It all started with Klaudia Jagiełło, who has graduated from the Lauder School in Warsaw and has always been active in the Jewish community (she ran a Sunday school for Jewish children in Warsaw, was madrich at summer camps for Jews, and is a Limmud and JCC volunteer). It was under her influence that Karolinka Sawicka, my younger daughter, became strongly aware of her Jewish identity (even as a child, she used to go to Jewish summer camps and integration camps, for example in Szarvas).
As soon as it became possible, she enrolled at the Lauder Morasha e-Learning Schools, which proved very valuable in her search for her Jewish roots. Lessons on Jewish culture, Hebrew classes and integration meetings in Warsaw, Shabatons of the e-school in Łódź and Kraków, have greatly strengthened her awareness of her Jewish origins. My youngest son, Staś Sawicki, has been attending the e-school since he was 5 (already for two years now), and when he started attending elementary school he was six-and-a-half years old. This year he will complete his first grade. As soon as he could understand anything, he knew without a question that he was, of course, a Jew.

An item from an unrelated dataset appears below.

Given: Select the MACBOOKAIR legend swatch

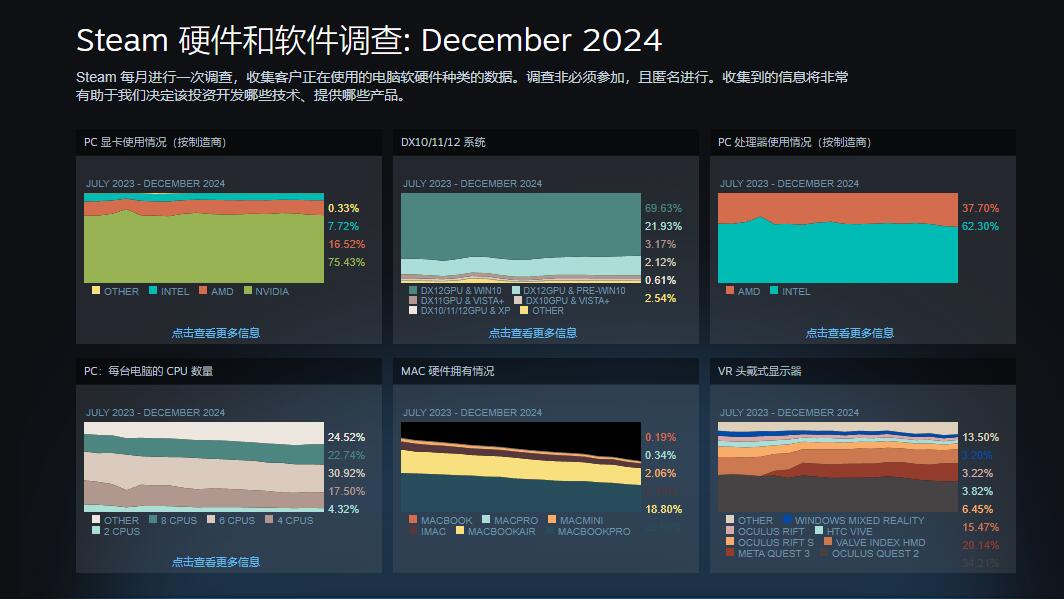Looking at the screenshot, I should [460, 531].
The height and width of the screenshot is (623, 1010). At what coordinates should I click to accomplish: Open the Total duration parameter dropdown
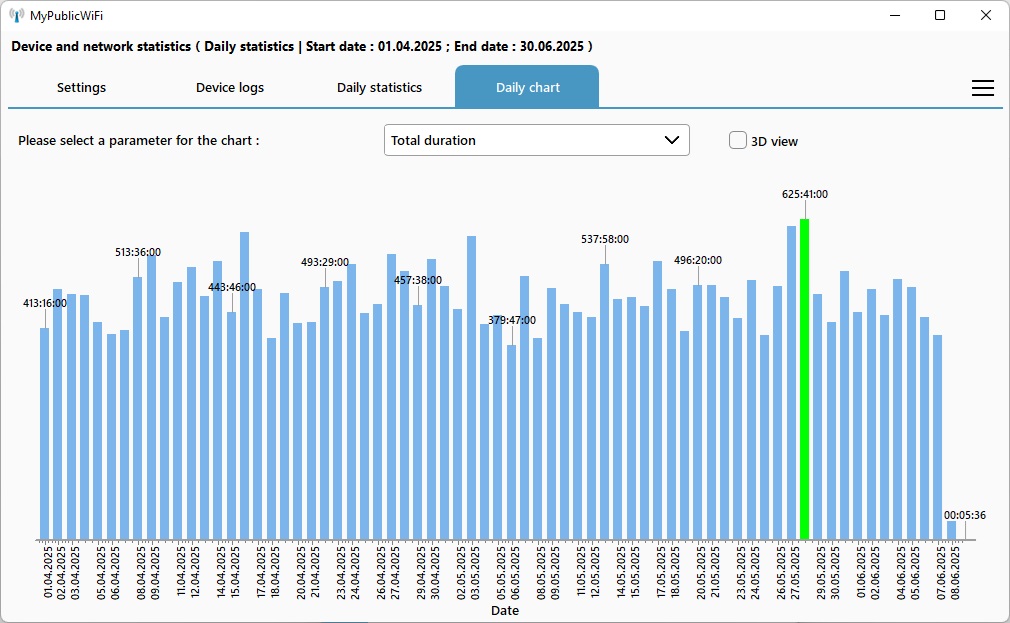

He is a diligent student at the e-school and enjoys it very much, especially learning about the Jewish history and culture.
Having completed junior high school last year, Karolinka decided she wanted to continue her education at a Jewish high school abroad. This was her own decision and she began looking for a Jewish school in the United States. She got in touch with several such schools, including one in the State of Carolina (a secular Jewish boarding school), but unfortunately we could not afford the tuition (approximately $43,000 per year).
During last year’s Shabaton in Kraków, Karolinka shared her dreams with Ms. Hadassa, who advised her to talk to Rabbi Michael Schudrich, who might be able to help. Needless to say, my wife and I wholeheartedly supported Karolinka in her dreams and her pursuit of self-realization.
We made an appointment to see Rabbi Schudrich in Warsaw, and it was at this meeting that the idea came up to look into the possibility of going to Israel to attend a high school there. Such opportunities were being organized in Germany for Ukrainian and Russian Jews.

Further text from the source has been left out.